• _Exercise aim_: The lines from the first line of the entries through the line containing "kwiecień 2021 (441, 1925)" are to be repeated exactly, with both of those lines included.

• _Dataset entries_:
....................
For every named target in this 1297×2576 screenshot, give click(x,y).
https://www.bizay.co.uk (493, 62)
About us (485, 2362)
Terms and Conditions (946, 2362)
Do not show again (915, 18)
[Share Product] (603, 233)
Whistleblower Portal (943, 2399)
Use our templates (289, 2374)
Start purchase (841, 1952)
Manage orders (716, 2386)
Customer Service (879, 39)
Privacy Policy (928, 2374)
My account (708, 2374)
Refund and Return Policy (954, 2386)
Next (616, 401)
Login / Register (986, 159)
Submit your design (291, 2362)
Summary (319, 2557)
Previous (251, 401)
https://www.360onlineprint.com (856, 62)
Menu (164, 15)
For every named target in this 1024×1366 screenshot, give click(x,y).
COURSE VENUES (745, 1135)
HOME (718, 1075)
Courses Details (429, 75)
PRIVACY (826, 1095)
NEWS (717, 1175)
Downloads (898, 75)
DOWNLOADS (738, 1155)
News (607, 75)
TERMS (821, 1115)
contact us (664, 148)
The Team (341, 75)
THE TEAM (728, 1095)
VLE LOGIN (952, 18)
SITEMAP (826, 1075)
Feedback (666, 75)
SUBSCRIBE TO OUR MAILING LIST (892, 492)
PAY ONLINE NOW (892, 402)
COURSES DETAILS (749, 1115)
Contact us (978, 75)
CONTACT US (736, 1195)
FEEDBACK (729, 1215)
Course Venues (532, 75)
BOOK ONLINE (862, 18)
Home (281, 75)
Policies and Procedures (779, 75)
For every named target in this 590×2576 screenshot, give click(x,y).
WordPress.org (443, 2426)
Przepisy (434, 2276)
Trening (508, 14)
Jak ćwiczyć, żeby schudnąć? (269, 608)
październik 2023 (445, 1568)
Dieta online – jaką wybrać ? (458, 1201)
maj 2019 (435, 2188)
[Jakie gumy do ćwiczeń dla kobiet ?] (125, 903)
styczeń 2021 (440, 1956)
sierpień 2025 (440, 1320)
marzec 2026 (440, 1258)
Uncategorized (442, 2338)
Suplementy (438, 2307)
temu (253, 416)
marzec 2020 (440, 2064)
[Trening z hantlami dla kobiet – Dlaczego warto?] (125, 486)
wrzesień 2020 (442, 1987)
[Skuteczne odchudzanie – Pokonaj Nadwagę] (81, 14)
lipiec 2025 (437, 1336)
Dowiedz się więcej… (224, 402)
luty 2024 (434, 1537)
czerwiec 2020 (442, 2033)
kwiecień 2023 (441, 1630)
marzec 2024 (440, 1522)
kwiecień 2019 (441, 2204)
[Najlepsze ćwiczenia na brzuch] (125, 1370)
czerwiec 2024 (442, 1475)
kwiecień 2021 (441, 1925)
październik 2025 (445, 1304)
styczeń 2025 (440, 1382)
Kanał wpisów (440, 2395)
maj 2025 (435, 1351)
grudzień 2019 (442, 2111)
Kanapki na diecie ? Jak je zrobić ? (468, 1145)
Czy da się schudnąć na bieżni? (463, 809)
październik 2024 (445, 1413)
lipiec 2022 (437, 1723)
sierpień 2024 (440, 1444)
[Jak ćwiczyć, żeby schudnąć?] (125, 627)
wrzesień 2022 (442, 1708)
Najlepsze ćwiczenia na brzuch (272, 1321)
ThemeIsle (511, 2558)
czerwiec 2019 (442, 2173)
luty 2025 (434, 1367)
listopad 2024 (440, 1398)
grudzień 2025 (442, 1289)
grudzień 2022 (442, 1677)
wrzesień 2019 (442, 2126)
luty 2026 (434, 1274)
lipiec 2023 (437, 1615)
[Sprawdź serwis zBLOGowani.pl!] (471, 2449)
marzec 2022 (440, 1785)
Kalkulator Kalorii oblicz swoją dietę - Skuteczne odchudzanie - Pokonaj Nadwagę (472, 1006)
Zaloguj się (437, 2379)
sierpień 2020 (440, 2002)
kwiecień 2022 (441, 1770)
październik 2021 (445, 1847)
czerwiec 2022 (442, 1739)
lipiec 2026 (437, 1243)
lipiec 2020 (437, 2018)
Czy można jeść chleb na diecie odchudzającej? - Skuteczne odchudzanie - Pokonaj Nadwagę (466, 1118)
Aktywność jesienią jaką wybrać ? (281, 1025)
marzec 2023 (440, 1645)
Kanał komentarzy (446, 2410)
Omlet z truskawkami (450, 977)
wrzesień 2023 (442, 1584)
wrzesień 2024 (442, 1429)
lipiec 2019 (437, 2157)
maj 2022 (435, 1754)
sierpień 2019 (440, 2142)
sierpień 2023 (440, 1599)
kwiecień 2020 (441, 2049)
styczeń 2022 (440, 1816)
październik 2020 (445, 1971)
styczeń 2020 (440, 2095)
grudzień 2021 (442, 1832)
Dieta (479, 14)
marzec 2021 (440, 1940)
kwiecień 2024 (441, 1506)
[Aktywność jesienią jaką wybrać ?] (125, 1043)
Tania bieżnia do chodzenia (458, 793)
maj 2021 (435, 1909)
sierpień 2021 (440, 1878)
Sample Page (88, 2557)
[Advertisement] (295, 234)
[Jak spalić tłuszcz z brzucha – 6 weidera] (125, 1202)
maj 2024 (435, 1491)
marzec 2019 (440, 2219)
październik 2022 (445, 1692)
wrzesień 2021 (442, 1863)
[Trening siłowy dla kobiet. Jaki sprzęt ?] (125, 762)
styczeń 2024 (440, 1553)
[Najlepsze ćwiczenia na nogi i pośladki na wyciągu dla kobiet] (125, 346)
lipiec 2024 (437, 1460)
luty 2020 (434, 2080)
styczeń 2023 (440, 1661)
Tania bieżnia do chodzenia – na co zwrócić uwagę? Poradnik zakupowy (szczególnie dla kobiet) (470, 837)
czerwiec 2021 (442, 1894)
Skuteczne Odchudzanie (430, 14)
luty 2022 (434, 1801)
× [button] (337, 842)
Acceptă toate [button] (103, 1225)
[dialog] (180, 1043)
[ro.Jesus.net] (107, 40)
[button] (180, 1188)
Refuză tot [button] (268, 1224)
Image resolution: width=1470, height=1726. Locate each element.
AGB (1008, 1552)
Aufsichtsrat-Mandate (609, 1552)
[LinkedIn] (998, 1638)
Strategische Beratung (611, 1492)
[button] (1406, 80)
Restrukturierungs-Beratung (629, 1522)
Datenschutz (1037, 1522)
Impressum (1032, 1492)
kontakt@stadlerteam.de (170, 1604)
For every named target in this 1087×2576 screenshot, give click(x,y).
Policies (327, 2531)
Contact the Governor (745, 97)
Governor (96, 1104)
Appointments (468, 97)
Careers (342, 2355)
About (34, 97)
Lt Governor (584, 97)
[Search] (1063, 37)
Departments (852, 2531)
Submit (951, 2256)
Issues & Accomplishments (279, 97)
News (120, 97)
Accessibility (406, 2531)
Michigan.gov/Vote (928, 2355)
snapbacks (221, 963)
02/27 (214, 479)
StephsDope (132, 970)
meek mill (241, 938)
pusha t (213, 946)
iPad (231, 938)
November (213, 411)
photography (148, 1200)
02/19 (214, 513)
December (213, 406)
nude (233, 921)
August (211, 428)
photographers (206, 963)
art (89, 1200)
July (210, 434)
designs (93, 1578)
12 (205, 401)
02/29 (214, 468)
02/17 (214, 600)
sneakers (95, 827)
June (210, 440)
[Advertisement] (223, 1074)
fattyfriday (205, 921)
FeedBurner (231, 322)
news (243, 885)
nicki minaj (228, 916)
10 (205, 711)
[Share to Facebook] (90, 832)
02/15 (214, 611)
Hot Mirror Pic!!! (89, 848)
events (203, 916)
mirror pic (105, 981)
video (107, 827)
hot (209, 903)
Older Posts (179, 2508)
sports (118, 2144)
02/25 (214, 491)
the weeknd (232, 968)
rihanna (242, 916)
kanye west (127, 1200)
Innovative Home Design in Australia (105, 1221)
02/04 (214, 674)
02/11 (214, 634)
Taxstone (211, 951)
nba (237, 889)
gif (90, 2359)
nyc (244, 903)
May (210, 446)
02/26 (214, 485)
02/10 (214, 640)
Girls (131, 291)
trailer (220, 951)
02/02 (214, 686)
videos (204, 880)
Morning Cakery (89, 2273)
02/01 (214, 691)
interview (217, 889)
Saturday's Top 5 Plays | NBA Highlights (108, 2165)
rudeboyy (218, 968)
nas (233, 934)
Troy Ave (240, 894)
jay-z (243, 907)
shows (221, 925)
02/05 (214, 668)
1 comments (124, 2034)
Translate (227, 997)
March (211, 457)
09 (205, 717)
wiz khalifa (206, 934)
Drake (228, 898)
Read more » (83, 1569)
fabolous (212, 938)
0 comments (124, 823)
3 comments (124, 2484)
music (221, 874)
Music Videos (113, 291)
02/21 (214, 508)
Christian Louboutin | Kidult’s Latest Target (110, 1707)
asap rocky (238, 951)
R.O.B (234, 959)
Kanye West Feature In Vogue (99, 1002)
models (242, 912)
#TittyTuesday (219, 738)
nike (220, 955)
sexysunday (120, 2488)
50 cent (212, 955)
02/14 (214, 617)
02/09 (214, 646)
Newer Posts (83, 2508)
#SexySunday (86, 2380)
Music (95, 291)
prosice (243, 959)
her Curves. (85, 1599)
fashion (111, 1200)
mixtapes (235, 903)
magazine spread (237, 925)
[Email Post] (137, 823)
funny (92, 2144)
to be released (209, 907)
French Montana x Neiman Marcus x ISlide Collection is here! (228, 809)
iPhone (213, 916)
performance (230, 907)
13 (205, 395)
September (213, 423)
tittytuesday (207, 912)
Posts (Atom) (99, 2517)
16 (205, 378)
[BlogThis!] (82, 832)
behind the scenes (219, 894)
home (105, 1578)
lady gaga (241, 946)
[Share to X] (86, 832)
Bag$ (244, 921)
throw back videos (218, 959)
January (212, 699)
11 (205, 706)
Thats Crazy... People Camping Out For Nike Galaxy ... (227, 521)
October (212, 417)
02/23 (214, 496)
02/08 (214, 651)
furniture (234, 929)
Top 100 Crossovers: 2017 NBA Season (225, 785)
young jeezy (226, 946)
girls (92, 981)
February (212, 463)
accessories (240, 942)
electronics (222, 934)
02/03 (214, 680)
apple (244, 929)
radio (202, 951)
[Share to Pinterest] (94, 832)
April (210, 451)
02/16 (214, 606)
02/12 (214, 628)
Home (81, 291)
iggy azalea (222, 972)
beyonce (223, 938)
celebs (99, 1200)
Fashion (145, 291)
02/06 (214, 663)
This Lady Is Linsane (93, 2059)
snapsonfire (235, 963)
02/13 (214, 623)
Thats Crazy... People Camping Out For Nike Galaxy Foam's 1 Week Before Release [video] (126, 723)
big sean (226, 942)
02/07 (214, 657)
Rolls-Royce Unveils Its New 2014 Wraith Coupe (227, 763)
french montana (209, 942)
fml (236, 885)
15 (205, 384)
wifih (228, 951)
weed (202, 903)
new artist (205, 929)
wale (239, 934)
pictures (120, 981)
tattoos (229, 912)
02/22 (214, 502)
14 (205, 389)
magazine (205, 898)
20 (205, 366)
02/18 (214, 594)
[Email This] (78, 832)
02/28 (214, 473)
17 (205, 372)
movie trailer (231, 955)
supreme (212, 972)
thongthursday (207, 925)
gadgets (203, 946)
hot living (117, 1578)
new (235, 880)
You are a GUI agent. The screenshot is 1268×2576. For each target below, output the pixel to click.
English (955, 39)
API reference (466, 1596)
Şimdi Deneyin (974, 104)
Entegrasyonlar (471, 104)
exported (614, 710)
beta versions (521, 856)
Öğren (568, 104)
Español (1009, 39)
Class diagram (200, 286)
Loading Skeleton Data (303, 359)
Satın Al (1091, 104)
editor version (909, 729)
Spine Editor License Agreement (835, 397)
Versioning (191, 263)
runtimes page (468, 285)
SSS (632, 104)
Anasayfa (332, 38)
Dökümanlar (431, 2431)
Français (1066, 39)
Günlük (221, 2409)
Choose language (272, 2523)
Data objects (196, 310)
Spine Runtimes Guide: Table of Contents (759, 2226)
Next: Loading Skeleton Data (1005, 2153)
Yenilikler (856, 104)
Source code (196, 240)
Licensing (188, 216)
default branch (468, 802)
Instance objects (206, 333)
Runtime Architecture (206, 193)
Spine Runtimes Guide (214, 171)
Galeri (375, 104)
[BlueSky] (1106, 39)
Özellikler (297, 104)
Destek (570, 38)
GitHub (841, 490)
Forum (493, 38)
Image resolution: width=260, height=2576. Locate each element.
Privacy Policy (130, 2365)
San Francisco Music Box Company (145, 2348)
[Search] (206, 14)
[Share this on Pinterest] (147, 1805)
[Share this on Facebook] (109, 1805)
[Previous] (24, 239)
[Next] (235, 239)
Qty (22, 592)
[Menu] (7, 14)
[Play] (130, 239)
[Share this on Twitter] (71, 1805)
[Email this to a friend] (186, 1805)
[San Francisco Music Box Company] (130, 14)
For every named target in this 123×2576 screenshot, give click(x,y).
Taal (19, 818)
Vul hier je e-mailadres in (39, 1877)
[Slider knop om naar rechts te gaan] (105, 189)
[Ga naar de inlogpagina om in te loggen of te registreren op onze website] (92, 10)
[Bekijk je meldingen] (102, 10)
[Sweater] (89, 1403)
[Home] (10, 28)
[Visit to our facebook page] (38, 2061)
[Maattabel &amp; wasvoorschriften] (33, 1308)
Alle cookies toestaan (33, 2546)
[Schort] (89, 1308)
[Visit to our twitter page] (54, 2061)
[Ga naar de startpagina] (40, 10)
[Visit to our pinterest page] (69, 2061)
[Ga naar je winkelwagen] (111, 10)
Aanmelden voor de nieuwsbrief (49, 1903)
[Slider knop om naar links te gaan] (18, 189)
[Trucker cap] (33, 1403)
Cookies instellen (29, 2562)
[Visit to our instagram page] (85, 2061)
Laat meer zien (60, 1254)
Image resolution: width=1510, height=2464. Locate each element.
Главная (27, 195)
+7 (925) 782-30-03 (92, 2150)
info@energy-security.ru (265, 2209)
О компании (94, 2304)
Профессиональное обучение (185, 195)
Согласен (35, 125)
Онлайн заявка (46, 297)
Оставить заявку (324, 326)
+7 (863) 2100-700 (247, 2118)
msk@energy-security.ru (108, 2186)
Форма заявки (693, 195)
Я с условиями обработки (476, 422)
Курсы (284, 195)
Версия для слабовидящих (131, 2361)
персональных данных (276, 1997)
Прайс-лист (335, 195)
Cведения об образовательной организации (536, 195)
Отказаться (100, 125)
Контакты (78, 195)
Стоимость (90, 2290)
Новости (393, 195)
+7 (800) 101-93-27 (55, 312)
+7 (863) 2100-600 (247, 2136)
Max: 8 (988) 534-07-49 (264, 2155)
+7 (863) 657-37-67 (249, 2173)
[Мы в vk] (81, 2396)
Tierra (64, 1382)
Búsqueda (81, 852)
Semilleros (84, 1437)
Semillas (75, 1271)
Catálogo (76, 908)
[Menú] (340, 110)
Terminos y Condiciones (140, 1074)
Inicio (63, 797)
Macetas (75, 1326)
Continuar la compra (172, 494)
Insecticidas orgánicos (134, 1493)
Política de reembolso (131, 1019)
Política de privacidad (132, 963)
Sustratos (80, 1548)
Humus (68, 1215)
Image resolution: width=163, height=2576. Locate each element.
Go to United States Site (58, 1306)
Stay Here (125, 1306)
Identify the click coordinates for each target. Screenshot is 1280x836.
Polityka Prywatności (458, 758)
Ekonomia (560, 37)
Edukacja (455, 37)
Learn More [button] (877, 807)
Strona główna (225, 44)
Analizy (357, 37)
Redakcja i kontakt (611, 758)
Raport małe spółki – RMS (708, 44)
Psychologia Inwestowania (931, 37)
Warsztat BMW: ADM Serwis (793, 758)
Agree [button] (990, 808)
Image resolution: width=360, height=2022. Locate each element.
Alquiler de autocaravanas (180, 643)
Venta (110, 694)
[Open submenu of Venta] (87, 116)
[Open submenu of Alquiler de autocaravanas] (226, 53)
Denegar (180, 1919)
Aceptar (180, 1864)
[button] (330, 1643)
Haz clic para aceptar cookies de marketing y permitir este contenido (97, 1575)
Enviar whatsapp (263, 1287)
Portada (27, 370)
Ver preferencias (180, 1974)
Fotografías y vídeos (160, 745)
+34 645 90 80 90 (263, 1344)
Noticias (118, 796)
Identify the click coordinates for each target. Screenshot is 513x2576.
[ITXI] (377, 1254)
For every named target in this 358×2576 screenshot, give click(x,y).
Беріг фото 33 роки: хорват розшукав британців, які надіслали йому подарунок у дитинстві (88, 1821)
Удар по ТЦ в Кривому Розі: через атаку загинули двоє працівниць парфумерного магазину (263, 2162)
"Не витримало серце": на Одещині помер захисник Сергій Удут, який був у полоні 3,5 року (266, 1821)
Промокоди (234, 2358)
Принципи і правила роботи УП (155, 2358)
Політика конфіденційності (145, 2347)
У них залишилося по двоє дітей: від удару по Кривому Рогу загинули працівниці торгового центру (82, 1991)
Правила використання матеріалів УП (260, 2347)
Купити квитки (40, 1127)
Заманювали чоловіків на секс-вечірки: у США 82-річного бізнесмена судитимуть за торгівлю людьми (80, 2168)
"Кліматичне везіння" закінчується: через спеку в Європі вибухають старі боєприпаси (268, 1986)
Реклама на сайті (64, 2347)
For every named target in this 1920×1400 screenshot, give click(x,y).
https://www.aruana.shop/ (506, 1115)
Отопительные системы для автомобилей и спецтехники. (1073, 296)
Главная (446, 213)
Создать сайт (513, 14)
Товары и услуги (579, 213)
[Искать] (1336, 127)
....................
• _Answer space_:
For every named target in this 1297×2576 screenshot, give click(x,y).
https://www.bizay.co.uk (493, 62)
About us (485, 2362)
Terms and Conditions (946, 2362)
Do not show again (915, 18)
[Share Product] (603, 233)
Whistleblower Portal (943, 2399)
Use our templates (289, 2374)
Start purchase (841, 1952)
Manage orders (716, 2386)
Customer Service (879, 39)
Privacy Policy (928, 2374)
My account (708, 2374)
Refund and Return Policy (954, 2386)
Next (616, 401)
Login / Register (986, 159)
Submit your design (291, 2362)
Summary (319, 2557)
Previous (251, 401)
https://www.360onlineprint.com (856, 62)
Menu (164, 15)
For every named target in this 1024×1366 screenshot, give click(x,y).
COURSE VENUES (745, 1135)
HOME (718, 1075)
Courses Details (429, 75)
PRIVACY (826, 1095)
NEWS (717, 1175)
Downloads (898, 75)
DOWNLOADS (738, 1155)
News (607, 75)
TERMS (821, 1115)
contact us (664, 148)
The Team (341, 75)
THE TEAM (728, 1095)
VLE LOGIN (952, 18)
SITEMAP (826, 1075)
Feedback (666, 75)
SUBSCRIBE TO OUR MAILING LIST (892, 492)
PAY ONLINE NOW (892, 402)
COURSES DETAILS (749, 1115)
Contact us (978, 75)
CONTACT US (736, 1195)
FEEDBACK (729, 1215)
Course Venues (532, 75)
BOOK ONLINE (862, 18)
Home (281, 75)
Policies and Procedures (779, 75)
For every named target in this 590×2576 screenshot, give click(x,y).
WordPress.org (443, 2426)
Przepisy (434, 2276)
Trening (508, 14)
Jak ćwiczyć, żeby schudnąć? (269, 608)
październik 2023 (445, 1568)
Dieta online – jaką wybrać ? (458, 1201)
maj 2019 (435, 2188)
[Jakie gumy do ćwiczeń dla kobiet ?] (125, 903)
styczeń 2021 (440, 1956)
sierpień 2025 (440, 1320)
marzec 2026 (440, 1258)
Uncategorized (442, 2338)
Suplementy (438, 2307)
temu (253, 416)
marzec 2020 (440, 2064)
[Trening z hantlami dla kobiet – Dlaczego warto?] (125, 486)
wrzesień 2020 (442, 1987)
[Skuteczne odchudzanie – Pokonaj Nadwagę] (81, 14)
lipiec 2025 (437, 1336)
Dowiedz się więcej… (224, 402)
luty 2024 (434, 1537)
czerwiec 2020 (442, 2033)
kwiecień 2023 (441, 1630)
marzec 2024 (440, 1522)
kwiecień 2019 (441, 2204)
[Najlepsze ćwiczenia na brzuch] (125, 1370)
czerwiec 2024 (442, 1475)
kwiecień 2021 (441, 1925)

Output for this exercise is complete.